ASSIGNMENT: A single number is wanted: how many lines of the data include the string "computer".

Dataset entries
──────────────────────────────

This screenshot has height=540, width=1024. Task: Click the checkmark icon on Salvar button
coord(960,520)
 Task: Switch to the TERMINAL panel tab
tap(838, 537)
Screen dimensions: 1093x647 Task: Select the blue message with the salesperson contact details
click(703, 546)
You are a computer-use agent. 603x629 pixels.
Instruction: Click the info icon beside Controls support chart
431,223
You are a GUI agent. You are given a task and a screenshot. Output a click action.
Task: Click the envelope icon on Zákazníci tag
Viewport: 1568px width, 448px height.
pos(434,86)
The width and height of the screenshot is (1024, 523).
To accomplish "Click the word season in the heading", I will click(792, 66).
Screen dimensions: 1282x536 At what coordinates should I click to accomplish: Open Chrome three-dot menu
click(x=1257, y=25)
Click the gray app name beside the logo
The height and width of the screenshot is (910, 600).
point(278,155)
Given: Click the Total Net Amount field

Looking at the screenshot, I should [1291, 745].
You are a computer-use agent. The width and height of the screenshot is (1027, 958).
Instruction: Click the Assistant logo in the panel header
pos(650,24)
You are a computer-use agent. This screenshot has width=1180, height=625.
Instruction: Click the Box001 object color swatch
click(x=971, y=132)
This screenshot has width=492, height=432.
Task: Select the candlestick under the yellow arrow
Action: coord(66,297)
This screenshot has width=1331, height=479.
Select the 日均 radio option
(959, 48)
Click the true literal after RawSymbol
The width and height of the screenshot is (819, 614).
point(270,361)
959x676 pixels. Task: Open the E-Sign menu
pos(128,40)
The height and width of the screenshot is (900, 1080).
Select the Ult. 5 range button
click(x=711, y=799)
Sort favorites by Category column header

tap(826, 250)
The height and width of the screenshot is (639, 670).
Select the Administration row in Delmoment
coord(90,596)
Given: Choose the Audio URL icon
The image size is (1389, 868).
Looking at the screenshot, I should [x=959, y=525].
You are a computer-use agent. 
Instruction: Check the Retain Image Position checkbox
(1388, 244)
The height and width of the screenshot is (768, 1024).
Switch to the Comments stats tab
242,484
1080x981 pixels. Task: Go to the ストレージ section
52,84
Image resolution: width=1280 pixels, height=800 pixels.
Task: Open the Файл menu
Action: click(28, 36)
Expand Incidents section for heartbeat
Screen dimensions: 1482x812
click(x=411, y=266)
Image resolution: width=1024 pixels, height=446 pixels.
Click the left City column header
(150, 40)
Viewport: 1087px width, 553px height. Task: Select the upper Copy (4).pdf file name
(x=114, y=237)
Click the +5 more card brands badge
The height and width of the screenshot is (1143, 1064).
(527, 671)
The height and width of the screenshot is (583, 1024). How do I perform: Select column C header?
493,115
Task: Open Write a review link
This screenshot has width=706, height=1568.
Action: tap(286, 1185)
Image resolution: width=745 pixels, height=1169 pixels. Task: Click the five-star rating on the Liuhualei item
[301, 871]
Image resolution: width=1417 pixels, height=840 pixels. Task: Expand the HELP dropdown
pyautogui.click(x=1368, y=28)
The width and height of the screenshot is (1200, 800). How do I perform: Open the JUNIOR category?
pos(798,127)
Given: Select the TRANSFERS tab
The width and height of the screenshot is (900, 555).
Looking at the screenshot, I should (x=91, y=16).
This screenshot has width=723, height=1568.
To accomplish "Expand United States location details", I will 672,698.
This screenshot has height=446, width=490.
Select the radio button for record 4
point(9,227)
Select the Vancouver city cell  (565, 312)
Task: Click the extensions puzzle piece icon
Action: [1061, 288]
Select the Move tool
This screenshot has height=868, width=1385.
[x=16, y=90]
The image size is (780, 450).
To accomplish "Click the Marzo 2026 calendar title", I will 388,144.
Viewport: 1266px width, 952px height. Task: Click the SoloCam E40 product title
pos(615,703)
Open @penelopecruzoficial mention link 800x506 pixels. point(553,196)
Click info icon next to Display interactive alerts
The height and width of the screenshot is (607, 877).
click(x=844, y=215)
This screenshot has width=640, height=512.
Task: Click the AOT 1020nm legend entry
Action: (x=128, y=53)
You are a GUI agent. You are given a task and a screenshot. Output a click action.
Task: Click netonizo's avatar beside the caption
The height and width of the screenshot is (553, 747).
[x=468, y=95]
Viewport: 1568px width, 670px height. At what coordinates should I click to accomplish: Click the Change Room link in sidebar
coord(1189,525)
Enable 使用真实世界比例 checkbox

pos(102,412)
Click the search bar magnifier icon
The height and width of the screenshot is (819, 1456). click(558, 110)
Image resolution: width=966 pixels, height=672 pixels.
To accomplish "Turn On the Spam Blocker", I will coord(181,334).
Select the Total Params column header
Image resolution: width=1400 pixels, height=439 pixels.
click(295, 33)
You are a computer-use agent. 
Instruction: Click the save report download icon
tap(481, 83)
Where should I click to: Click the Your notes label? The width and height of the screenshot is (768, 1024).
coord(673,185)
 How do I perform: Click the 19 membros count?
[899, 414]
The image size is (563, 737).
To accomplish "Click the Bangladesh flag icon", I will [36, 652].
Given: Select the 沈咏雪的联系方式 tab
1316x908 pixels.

──────────────────────────────

OUTPUT OF THE TASK: 5